> _Record extracts_
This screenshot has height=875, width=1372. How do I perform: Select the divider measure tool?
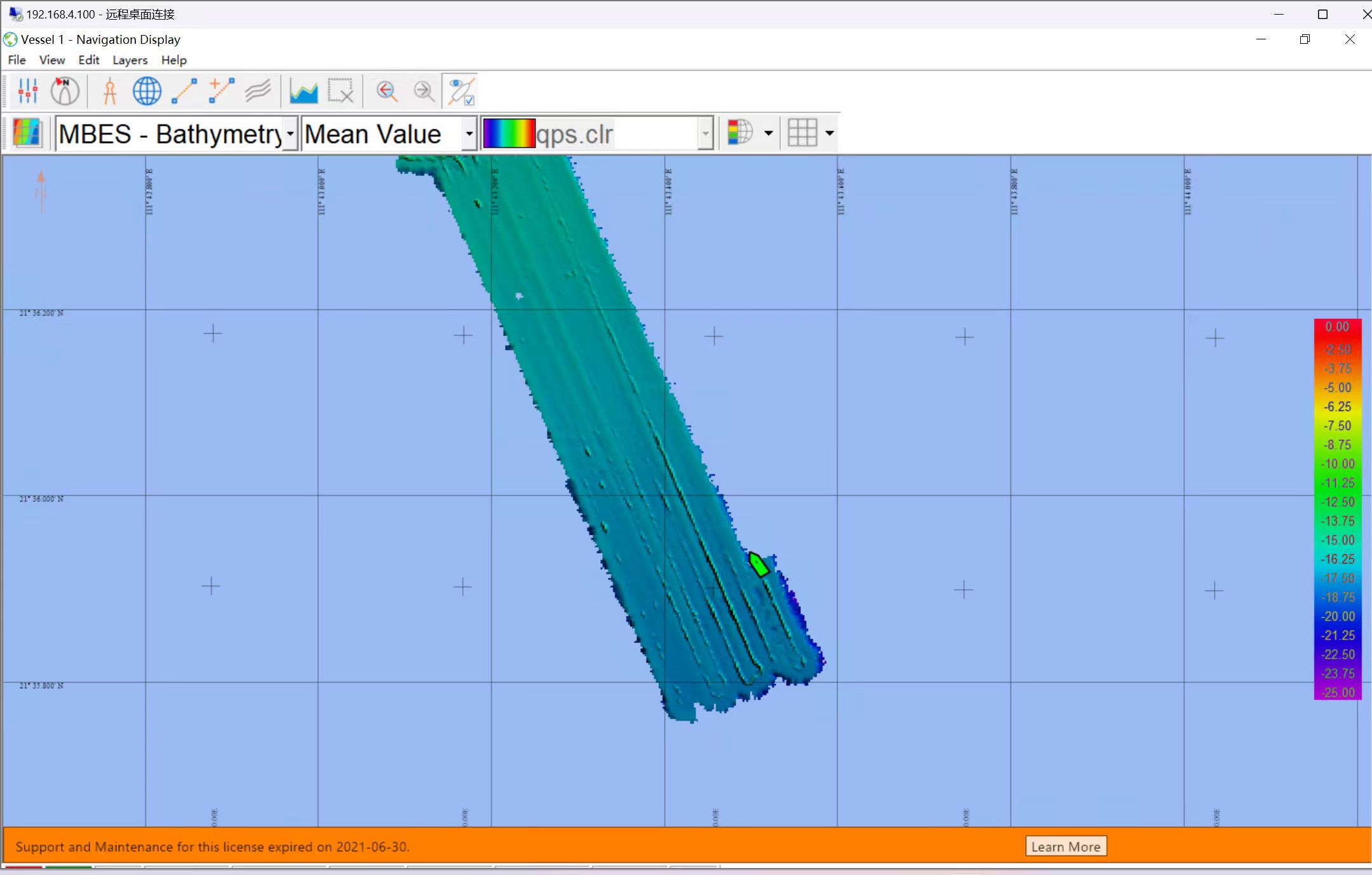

...

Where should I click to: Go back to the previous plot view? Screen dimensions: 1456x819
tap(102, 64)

...

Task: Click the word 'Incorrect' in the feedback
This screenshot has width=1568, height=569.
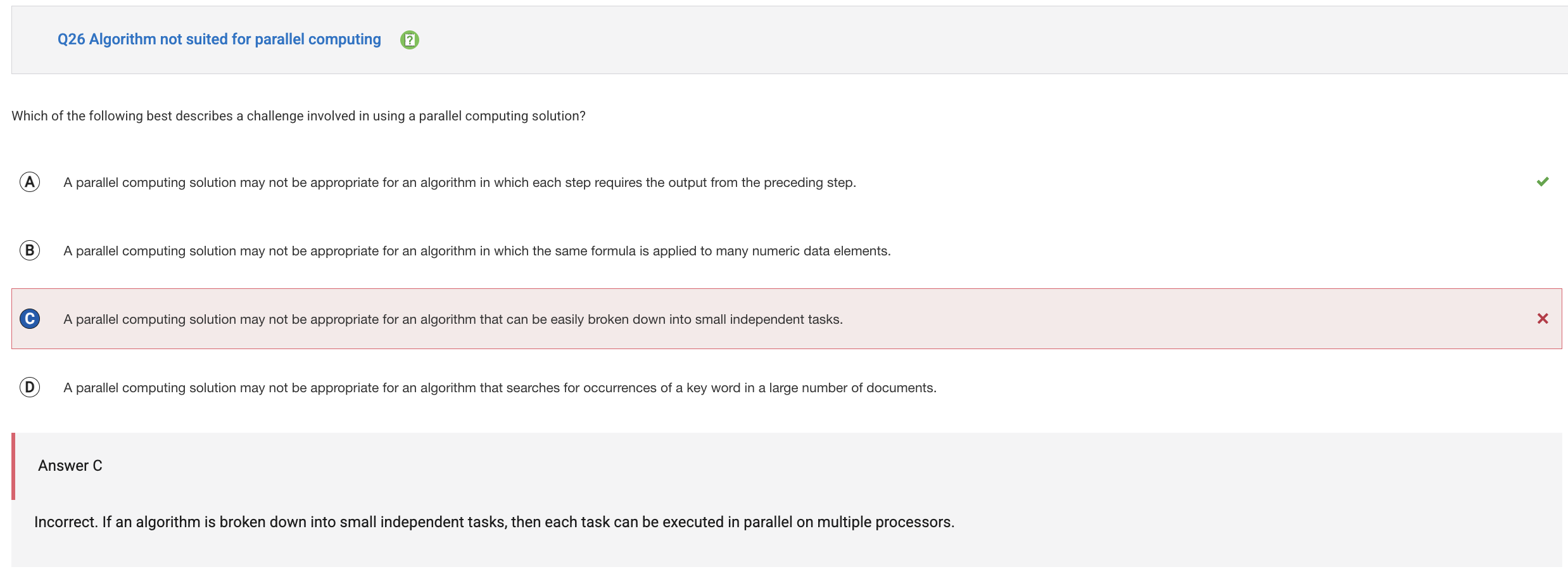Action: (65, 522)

> _Exercise aim_
Render the items from the line containing "Task: Click the" through the line containing "Action: (65, 522)", inclusive, as a two-column CSV with the columns text and answer. Give one row per item, put each value in a single quoted field with line breaks replaced by spaces, and leave out the pictures.

> _Answer to this task_
text,answer
"Task: Click the word 'Incorrect' in the feedback This screenshot has width=1568, height=569.","Action: (65, 522)"